* [Work instructions]: Reproduce verbatim the entries from the line containing "You are a GUI" through the line containing "point(99,159)", both inclusive, and omit the pictures from your reply.

* [Given information]:
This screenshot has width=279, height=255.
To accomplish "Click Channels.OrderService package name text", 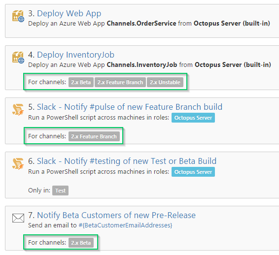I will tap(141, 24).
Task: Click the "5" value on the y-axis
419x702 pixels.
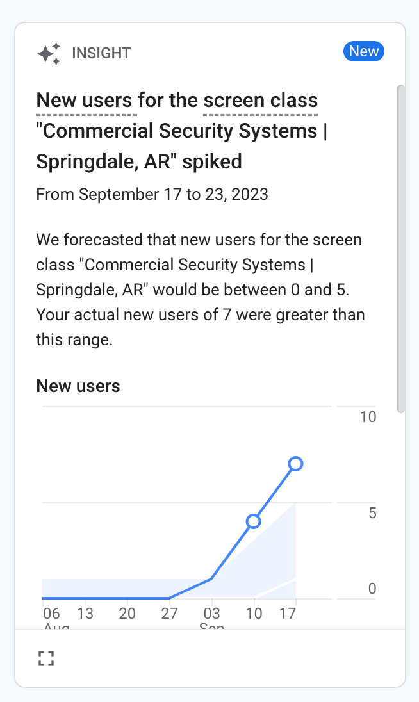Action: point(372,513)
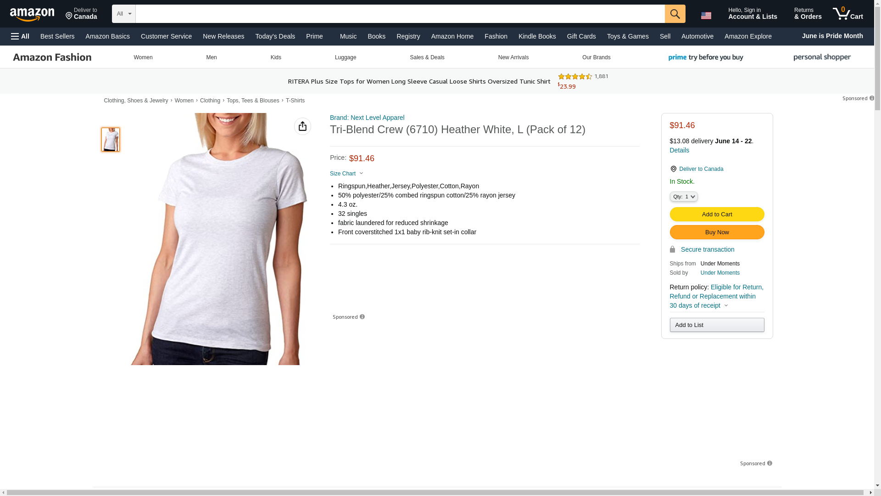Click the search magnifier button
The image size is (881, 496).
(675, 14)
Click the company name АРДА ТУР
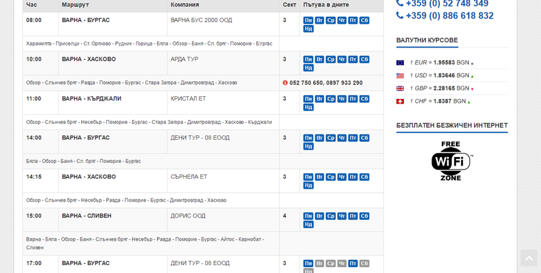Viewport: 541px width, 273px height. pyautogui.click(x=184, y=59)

---

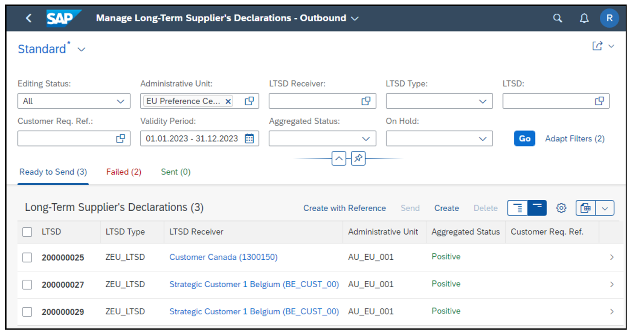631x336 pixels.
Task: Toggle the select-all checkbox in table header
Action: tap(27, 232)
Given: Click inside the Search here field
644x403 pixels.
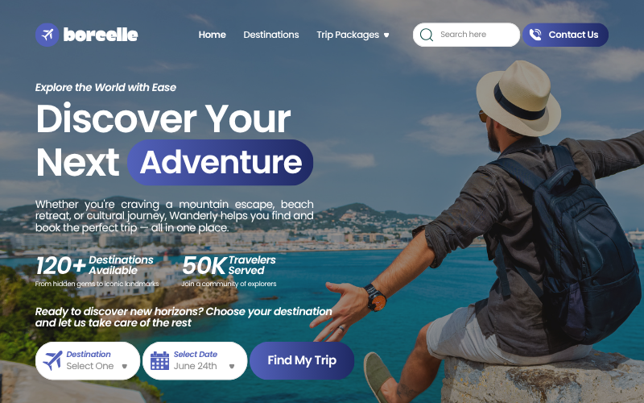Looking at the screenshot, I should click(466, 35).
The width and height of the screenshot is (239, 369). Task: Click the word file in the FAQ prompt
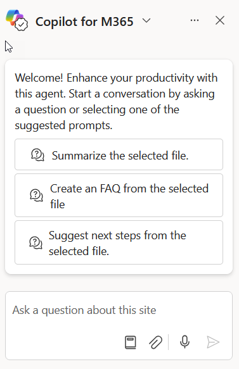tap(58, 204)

--

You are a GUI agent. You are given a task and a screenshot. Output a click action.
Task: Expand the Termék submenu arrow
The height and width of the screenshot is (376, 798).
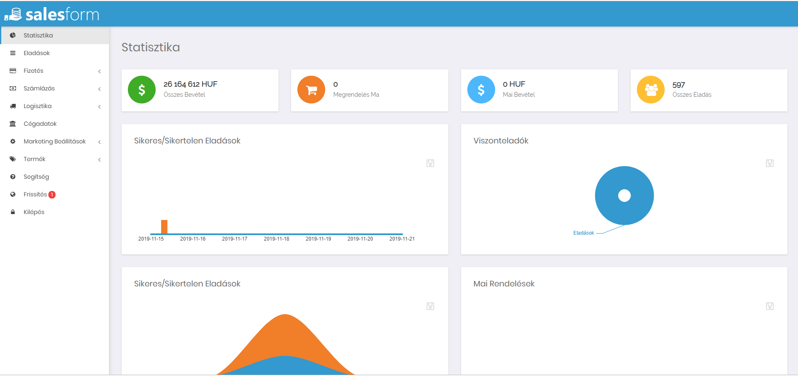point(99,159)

* [Complete response]:
You are a GUI agent. You are given a task and a screenshot. Output a click action.
Task: Expand the Termék submenu arrow
The height and width of the screenshot is (376, 798).
point(99,159)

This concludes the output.